FirstPost suggests a 4-step approach (edited for brevity)
1. Ask the city residents to mandatorily separate waste at source. Once recyclables and organic matter are removed, only about 20 per cent needs to be dumped in a sanitary landfill. 
2. Once the source-segregation is made mandatory, the city corporation can collect both the recyclables door-to-door (women-run self help groups have been doing this). Engage scrap dealers to whom the materials can be sold.

3. The bio-degradable materials can be collected door-to-door and used in compost facilities at several locations in the city.

4. The remaining 20% of waste need to be disposed off in landfills.
Thiruvananthapuram - Deccan Chronicle
The 4-step advise can be followed if the City can get over the current crisis. For whatever reason, if it fails to do so, the crisis will continue like in Campania, Italy.
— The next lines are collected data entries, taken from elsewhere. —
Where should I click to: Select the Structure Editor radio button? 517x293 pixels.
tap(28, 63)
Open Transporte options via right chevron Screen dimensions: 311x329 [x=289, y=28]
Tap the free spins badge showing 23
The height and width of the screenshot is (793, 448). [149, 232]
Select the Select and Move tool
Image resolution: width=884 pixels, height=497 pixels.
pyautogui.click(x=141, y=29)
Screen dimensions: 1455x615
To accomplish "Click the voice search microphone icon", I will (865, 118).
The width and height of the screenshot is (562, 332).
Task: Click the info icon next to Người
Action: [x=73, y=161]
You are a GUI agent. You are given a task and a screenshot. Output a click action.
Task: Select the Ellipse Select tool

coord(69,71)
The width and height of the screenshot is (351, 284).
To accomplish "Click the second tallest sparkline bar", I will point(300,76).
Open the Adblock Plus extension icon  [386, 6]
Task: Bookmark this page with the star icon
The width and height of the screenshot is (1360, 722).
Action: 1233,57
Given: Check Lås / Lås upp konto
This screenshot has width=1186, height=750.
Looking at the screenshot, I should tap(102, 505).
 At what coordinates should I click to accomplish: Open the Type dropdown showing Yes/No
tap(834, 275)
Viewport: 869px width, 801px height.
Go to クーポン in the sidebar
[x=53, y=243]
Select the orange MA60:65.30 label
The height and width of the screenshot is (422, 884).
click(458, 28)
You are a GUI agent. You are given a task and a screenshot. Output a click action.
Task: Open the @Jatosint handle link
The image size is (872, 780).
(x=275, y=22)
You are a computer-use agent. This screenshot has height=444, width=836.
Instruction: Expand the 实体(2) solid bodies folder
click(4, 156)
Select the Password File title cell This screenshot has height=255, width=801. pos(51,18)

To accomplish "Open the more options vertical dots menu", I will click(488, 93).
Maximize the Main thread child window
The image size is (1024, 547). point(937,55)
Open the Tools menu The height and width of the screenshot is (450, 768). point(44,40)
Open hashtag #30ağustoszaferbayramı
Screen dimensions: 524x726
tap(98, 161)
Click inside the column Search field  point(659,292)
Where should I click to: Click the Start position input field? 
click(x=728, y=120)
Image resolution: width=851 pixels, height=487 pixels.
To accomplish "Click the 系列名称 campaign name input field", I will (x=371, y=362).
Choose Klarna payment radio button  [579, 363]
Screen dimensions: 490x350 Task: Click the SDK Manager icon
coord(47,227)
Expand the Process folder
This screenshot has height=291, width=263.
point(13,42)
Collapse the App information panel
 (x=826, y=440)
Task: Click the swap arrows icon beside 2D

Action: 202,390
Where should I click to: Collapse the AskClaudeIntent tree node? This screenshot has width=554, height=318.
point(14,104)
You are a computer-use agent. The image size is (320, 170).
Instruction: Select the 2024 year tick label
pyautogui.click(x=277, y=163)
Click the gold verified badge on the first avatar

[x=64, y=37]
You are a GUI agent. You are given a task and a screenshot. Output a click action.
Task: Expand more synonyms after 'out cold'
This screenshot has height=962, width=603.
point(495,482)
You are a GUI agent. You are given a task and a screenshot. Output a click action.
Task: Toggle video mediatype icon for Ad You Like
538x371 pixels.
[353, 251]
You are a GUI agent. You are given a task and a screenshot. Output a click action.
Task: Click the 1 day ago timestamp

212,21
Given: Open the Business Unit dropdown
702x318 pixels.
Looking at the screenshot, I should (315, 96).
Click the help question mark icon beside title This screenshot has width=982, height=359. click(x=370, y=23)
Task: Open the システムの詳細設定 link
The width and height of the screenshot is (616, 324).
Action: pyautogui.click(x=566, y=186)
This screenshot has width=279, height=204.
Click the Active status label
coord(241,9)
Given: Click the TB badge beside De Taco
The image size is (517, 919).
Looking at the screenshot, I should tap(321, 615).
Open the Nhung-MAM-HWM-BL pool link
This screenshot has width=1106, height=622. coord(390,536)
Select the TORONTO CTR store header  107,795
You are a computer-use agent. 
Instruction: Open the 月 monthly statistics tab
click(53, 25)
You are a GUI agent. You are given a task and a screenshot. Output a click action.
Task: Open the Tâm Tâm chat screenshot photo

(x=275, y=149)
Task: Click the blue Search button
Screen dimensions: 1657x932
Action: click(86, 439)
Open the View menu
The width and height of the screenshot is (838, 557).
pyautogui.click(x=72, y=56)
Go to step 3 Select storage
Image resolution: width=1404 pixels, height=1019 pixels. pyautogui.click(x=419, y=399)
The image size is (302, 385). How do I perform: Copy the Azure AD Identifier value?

In that case, Firstpost's advise will provide some relief but not real solutions. Therefore, it is irrelevant to the article's subject line. Let me explain how:
The subject line and the article speak about the imminent solid waste crisis in Thiruvananthapuram, but the solution suggested is not a process but a future state that should be achieved. To achieve such a state, the suggested components should evolve together with gradually increasing infrastructure, changing social habits and the city's institutional and financial abilities. Such a change cannot be brought in with sudden interventions in a short span of time.